• Selected passage
○ ○ ○ ○ ○ ○ ○

Four CSV files contain outputs and evaluation scores from experiments described in the paper 'MLLM-as-a-Judge for Financial Document Image Machine Translation'. The dataset likely includes translations generated by Gemma models, scores assigned by a judge model, and its reasoning. Yanco Amor and Torterolo Orta published this data via e-cienciaDatos Harvested Dataverse on June 14, 2026.
Use Cases
- Benchmarking translation quality based on scores from a multimodal LLM-as-a-judge.
- Comparing zero-shot versus fine-tuned model performance for financial document translation.
- Analyzing the impact of oracle-guided self-refinement on translation outputs.
- Studying the reasoning and justification process of an automated evaluation model.
Strengths
- Contains outputs from four distinct model configurations, including fine-tuned and oracle-guided variants.
- Includes scores and reasoning from a dedicated judge model (google/gemma-4-26B-A4B-it).

○ ○ ○ ○ ○ ○ ○

Stored records

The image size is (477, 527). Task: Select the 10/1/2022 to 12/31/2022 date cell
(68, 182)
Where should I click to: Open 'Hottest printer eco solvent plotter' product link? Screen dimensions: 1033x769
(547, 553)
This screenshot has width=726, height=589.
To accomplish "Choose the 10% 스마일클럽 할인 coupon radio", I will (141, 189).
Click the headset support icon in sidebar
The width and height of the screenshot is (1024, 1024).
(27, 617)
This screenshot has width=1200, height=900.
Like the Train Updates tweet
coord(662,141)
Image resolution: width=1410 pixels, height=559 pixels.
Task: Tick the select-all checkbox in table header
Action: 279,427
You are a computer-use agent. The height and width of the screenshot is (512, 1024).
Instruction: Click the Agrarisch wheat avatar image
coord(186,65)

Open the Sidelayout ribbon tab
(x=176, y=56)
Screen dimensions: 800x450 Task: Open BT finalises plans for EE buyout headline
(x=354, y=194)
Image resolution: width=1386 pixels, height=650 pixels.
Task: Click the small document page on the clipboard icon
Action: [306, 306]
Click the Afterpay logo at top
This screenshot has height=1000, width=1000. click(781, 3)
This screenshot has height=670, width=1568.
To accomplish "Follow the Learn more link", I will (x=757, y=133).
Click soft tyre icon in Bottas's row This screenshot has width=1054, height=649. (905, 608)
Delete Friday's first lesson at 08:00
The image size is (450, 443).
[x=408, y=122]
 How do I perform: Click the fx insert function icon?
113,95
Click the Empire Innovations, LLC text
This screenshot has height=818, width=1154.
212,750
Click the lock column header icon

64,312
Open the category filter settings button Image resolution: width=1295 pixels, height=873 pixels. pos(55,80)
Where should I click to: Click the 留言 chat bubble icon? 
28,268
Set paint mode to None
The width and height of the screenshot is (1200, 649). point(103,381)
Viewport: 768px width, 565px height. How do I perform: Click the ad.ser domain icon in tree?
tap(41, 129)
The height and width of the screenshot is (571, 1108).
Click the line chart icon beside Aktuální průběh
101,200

○ ○ ○ ○ ○ ○ ○

• Parts of the exercise
1) Can you rewrite the paragraph of the dataset description that begins "Four CSV files contain" as a short list, keeping its main facts?
2) Could you supply a continuation of the dataset description, starting after its final line?
The data has nothing to do with the dataset description.

• Answers for the exercise
1)
- Four CSV files hold outputs and evaluation scores from experiments in the paper 'MLLM-as-a-Judge for Financial Document Image Machine Translation'.
- They likely include translations generated by Gemma models, scores assigned by a judge model, and the judge's reasoning.
- Yanco Amor and Torterolo Orta published the data via e-cienciaDatos Harvested Dataverse on June 14, 2026.

2)
- Data originates from a published research paper with a defined experimental methodology.
Limitations
- Column-level documentation is absent; field semantics must be inferred after download.
- Row count is unknown, which may limit suitability assessment.
- The dataset scope is limited to financial reports from IBEX 35 companies.
Provenance
- Source
- e-cienciaDatos Harvested Dataverse
- Collection Method
- Generated as part of the experiments for the paper 'MLLM-as-a-Judge for Financial Document Image Machine Translation'.
- Freshness
- Last updated 2026-06-14 04:10:12; freshness should be verified.